▶ Brief
Copy out each line featuring the string "submenu" from the entries beneath.
*** Data excerpts ***
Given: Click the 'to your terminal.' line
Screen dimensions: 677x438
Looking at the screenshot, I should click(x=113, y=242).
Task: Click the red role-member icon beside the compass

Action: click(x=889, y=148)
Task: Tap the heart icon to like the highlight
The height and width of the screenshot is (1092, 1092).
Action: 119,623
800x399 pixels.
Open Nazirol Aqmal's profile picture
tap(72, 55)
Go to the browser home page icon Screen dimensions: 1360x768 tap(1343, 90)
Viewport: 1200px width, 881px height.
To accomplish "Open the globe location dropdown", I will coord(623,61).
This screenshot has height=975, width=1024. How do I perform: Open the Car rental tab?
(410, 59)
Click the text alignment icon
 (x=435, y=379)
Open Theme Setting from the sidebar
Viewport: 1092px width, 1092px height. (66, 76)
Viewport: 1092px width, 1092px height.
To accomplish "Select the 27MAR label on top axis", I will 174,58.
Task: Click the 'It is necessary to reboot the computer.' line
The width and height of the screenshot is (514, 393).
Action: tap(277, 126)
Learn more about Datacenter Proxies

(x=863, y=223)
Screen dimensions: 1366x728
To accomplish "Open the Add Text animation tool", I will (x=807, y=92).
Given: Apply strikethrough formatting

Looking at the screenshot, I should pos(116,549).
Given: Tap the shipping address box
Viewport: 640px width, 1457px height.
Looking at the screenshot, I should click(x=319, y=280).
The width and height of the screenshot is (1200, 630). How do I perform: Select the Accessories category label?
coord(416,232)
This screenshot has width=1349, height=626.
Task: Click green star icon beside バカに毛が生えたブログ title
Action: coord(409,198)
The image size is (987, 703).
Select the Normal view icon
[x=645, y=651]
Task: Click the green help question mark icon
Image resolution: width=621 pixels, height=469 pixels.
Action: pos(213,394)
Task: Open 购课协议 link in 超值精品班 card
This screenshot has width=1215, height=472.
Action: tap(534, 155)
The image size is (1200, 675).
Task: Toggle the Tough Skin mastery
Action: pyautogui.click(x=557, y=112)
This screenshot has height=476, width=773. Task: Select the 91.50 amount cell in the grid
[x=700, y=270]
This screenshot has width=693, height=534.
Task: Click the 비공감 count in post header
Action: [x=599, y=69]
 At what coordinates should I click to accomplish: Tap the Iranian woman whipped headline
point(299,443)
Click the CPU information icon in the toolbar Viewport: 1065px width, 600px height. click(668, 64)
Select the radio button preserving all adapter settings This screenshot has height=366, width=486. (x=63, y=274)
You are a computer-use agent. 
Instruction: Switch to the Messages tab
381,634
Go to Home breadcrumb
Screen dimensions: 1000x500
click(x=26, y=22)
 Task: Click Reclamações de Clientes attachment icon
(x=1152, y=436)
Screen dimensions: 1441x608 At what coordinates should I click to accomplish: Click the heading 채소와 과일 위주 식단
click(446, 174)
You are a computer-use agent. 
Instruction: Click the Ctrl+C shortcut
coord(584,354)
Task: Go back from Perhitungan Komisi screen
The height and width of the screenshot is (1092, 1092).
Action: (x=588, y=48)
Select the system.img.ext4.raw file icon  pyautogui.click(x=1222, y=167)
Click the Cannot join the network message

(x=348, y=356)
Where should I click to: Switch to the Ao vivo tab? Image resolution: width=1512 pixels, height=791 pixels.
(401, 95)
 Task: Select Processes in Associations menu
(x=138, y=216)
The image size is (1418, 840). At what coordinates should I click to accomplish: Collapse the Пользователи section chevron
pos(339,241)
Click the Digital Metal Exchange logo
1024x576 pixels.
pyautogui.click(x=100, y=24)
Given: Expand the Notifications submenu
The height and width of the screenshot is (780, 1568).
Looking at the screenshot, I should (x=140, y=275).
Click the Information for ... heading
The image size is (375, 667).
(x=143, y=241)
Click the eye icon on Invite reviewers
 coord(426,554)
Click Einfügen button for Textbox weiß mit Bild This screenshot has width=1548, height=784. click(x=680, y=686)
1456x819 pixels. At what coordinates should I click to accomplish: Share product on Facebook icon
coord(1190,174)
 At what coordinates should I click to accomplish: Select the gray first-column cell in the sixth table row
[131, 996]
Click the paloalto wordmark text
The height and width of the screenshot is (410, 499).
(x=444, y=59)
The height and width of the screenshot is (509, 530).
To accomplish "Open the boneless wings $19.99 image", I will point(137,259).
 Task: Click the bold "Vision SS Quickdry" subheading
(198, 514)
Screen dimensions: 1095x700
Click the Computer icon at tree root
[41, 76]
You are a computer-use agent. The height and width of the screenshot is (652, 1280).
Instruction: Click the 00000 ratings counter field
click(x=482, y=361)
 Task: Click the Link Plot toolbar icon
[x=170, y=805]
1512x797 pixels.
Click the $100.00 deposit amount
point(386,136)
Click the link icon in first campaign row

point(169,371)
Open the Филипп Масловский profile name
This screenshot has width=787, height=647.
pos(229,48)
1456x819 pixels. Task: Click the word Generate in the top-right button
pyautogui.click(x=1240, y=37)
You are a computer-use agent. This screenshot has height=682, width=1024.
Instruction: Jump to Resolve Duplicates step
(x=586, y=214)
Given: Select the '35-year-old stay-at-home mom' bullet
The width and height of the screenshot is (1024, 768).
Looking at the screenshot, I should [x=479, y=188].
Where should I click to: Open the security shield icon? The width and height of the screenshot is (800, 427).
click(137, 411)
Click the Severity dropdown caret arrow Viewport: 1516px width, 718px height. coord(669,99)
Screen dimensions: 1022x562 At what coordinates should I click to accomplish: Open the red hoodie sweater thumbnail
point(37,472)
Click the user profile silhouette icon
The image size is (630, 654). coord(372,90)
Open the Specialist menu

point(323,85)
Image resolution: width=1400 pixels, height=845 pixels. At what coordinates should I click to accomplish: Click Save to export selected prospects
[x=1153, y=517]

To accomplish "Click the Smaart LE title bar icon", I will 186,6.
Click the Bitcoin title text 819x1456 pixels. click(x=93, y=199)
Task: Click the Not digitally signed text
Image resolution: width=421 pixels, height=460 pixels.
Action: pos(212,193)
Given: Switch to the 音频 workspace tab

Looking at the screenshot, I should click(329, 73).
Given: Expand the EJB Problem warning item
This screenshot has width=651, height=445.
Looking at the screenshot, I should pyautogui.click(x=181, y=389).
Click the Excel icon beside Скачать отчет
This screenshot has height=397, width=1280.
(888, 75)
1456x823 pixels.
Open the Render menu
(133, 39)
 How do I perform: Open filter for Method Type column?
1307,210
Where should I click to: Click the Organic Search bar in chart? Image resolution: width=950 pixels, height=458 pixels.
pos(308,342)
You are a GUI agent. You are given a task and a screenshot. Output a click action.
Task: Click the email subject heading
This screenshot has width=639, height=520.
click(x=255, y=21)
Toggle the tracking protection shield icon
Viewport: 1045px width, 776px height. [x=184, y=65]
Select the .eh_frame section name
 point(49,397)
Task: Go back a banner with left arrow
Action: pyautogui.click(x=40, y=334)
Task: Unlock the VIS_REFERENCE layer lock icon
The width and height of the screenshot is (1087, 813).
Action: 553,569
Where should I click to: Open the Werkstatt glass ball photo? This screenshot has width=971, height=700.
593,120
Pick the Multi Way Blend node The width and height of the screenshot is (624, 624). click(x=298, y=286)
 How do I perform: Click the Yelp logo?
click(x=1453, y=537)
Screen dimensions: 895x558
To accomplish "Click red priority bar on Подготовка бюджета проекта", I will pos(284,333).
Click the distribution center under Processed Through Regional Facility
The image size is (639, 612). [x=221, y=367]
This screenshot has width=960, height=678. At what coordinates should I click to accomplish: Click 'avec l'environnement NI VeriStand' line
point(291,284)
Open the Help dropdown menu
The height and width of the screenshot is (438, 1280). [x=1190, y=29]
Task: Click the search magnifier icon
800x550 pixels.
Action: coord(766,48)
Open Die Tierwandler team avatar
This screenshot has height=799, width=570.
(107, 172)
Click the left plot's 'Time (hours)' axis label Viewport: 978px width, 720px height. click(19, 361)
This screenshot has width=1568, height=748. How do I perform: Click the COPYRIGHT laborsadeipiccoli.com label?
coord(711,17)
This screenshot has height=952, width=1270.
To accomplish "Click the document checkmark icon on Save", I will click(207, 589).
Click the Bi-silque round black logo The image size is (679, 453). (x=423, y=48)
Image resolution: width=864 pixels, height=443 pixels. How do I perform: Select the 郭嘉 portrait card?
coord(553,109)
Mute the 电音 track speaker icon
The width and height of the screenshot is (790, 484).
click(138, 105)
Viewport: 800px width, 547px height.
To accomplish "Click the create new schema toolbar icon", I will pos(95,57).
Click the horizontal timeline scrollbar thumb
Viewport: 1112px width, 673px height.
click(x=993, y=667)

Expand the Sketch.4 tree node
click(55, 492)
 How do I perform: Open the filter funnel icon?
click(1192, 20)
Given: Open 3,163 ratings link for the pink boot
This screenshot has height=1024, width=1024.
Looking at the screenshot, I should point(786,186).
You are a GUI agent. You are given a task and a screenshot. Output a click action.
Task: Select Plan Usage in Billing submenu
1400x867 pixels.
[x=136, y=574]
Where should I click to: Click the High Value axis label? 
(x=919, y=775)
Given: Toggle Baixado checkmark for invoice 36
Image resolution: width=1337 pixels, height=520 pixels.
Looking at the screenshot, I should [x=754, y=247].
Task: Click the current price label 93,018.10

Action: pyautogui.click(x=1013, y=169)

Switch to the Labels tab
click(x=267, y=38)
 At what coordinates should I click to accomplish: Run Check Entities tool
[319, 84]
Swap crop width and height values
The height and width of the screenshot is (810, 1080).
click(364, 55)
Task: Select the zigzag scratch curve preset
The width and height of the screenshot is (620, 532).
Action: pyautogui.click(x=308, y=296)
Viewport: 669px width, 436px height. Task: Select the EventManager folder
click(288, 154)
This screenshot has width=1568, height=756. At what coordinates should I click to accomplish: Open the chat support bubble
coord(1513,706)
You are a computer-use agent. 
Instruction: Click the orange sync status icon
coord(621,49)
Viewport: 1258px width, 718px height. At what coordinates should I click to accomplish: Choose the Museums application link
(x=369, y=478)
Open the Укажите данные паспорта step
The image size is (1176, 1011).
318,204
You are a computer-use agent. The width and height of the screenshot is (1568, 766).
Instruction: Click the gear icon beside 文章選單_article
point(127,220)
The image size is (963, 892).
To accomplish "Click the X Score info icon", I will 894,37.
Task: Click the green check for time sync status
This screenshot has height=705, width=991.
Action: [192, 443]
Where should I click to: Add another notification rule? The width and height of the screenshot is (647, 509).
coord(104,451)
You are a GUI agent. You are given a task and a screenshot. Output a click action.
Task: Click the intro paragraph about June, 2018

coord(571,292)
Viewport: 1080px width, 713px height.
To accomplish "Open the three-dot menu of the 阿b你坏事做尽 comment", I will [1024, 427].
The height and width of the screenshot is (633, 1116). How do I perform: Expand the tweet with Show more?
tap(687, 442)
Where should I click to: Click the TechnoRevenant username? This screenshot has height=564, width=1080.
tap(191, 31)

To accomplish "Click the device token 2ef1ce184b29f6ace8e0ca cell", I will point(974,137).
***
▶ Result for this task
Given: Expand the Notifications submenu
Task: Select Plan Usage in Billing submenu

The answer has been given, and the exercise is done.